-- START OF RAW DATA --
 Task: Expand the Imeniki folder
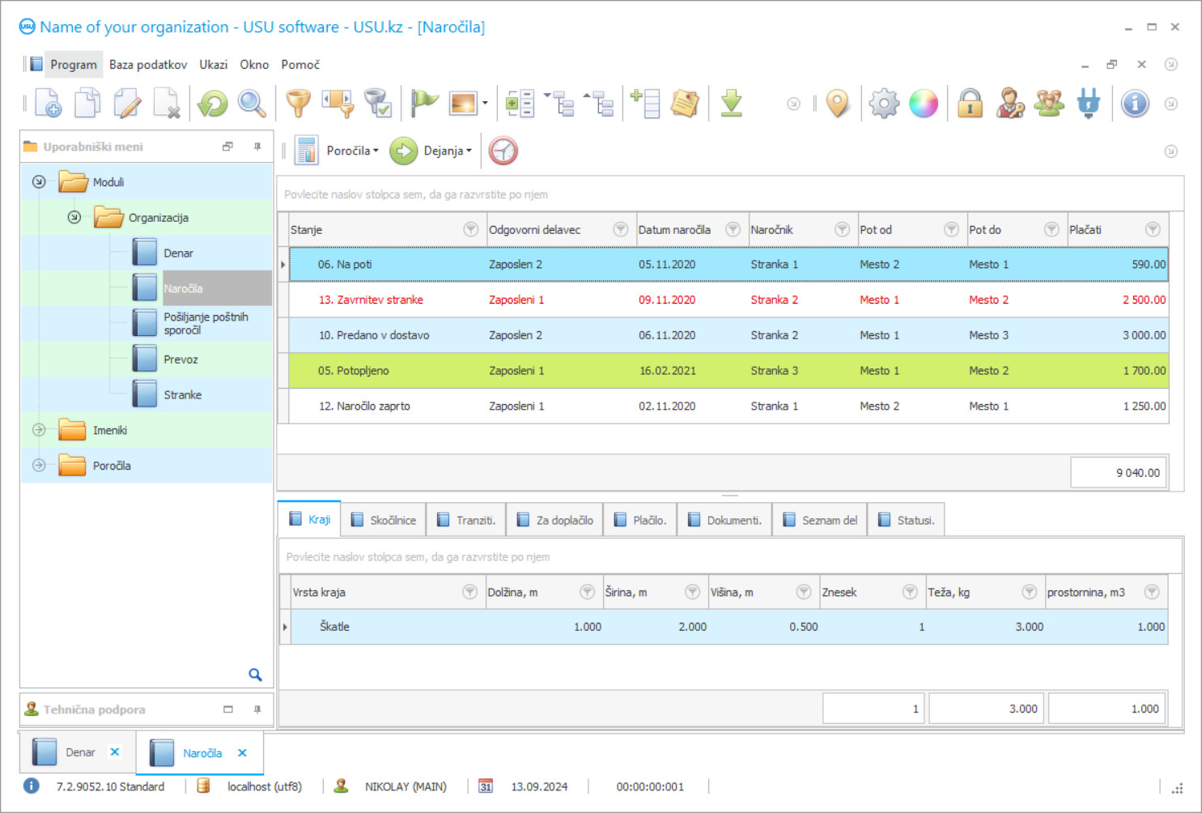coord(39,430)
-- END OF RAW DATA --
-- START OF RAW DATA --
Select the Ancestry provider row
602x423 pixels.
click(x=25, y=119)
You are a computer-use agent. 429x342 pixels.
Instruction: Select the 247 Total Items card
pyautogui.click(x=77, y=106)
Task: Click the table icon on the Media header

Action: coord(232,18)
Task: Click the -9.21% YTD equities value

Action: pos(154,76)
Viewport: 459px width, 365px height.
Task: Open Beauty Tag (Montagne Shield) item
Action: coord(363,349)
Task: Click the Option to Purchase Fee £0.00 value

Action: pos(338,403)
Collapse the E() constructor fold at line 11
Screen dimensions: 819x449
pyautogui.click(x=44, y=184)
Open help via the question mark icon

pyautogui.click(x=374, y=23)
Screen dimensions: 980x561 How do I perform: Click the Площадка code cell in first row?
-- END OF RAW DATA --
-- START OF RAW DATA --
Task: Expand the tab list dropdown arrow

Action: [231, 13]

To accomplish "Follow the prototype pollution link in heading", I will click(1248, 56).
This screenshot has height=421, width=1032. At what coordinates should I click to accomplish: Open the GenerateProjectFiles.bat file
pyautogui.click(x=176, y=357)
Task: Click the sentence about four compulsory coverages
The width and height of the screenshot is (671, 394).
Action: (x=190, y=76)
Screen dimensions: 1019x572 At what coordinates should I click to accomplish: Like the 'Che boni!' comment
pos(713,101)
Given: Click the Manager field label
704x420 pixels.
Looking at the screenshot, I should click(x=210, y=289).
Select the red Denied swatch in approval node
-- END OF RAW DATA --
**TASK GOAL**
Copy the items from the line containing "Screen dimensions: 1019x572" through the line containing "Select the red Denied swatch in approval node", verbatim.

**SOLUTION FOR THIS PROBLEM**
Screen dimensions: 1019x572 At what coordinates should I click to accomplish: Like the 'Che boni!' comment
pos(713,101)
Given: Click the Manager field label
704x420 pixels.
Looking at the screenshot, I should click(x=210, y=289).
Select the red Denied swatch in approval node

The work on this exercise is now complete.